Records from a dataset —
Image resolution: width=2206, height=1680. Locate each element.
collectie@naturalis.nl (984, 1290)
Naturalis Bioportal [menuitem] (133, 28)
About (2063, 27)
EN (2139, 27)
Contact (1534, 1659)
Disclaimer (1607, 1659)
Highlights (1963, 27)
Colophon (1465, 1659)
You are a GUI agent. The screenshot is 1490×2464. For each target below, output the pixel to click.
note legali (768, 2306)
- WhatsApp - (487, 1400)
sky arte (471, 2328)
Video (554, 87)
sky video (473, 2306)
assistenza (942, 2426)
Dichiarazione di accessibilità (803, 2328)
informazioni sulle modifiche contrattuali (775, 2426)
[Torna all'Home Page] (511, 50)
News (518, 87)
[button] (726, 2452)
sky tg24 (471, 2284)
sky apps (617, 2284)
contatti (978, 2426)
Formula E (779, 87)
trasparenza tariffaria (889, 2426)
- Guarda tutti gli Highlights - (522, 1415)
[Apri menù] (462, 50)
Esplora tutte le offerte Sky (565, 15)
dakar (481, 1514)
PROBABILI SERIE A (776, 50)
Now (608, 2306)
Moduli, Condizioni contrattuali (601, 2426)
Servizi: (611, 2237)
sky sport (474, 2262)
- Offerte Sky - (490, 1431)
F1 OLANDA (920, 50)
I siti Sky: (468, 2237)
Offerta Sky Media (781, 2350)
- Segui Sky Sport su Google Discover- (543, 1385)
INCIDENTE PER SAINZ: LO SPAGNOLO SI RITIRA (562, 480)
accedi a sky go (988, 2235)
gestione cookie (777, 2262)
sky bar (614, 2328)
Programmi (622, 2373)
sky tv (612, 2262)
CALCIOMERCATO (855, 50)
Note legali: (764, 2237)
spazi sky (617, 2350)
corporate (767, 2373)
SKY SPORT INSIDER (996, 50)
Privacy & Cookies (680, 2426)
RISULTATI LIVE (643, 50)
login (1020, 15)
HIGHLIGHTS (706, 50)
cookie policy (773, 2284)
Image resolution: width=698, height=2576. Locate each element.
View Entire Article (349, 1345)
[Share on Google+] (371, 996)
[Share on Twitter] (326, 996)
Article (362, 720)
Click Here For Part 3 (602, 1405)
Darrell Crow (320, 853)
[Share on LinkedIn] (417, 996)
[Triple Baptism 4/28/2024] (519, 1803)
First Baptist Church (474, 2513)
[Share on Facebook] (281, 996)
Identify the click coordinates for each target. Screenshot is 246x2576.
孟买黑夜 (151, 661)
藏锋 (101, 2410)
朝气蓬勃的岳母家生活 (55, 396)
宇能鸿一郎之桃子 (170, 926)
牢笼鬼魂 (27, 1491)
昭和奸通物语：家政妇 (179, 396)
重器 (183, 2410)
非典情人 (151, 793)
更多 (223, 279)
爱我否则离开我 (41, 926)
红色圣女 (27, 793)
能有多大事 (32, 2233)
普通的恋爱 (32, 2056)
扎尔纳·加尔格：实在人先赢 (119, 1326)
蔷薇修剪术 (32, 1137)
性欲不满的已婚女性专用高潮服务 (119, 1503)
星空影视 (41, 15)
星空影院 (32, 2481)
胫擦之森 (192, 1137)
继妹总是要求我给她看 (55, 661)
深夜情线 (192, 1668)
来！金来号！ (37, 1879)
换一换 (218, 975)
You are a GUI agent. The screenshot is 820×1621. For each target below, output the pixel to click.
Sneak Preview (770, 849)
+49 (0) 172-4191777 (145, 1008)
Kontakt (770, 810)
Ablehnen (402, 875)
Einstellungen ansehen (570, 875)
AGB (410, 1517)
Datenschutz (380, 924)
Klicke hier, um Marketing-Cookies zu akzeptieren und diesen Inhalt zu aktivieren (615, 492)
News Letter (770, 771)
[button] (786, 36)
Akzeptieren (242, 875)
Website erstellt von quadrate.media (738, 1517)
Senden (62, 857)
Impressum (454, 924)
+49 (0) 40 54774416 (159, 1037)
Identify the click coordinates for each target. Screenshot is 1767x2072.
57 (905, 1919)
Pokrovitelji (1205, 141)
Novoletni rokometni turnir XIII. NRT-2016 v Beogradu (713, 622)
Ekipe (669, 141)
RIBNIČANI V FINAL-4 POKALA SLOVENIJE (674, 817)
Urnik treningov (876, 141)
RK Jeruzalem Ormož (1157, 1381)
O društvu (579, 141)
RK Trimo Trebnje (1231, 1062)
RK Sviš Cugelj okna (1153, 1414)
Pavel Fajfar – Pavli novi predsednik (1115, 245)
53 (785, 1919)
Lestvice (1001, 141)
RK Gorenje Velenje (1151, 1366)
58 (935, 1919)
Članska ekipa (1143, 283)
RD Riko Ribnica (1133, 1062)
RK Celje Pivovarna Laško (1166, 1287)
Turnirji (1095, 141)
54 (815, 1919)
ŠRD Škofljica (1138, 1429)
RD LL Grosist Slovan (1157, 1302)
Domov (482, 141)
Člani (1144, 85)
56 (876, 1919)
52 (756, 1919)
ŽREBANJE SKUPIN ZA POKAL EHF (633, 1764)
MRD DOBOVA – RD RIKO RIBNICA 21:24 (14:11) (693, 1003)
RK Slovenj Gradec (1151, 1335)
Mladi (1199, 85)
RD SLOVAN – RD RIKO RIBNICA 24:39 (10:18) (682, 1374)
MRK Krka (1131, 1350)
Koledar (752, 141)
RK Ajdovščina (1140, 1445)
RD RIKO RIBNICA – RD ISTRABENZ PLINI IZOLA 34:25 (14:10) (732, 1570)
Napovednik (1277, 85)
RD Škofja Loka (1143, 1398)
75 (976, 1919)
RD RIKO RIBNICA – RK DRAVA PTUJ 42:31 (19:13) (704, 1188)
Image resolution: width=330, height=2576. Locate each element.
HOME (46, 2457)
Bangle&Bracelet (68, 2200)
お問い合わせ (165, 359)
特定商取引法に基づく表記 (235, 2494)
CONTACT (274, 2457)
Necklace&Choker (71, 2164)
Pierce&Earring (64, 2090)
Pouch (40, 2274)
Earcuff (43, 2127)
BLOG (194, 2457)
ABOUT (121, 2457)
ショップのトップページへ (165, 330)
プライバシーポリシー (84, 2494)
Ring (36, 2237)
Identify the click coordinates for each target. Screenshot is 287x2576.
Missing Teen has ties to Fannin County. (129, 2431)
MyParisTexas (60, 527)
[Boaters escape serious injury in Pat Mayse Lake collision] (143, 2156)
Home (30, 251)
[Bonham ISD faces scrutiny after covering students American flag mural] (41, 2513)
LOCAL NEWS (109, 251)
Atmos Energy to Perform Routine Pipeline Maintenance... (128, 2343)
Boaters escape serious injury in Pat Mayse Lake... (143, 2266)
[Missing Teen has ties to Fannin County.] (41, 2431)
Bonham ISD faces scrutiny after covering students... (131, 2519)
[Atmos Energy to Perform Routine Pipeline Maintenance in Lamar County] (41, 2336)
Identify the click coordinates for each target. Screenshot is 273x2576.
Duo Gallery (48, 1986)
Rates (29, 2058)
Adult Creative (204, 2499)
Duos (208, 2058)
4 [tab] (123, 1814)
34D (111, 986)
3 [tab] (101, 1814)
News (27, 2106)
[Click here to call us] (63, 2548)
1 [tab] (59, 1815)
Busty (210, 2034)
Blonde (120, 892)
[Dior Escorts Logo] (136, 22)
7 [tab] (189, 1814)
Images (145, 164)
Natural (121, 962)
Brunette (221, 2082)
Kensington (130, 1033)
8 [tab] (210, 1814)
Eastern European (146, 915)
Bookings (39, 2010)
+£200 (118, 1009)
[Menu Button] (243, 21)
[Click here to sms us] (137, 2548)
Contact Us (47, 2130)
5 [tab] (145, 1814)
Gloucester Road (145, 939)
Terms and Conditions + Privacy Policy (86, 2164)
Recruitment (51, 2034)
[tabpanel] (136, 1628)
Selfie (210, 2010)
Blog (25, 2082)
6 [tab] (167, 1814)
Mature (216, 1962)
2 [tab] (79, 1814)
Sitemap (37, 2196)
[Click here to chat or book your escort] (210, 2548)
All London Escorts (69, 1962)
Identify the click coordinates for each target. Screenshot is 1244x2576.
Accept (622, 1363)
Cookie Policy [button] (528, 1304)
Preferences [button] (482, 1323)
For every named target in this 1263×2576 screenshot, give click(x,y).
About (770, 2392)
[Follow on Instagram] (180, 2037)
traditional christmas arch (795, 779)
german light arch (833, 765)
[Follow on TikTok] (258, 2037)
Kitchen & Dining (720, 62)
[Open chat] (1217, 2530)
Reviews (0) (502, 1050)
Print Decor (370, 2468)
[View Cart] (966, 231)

What needs to be done —
Each line of the data that has the string "Lake" counts once; give the total and nothing else.

Solution for this exercise —
2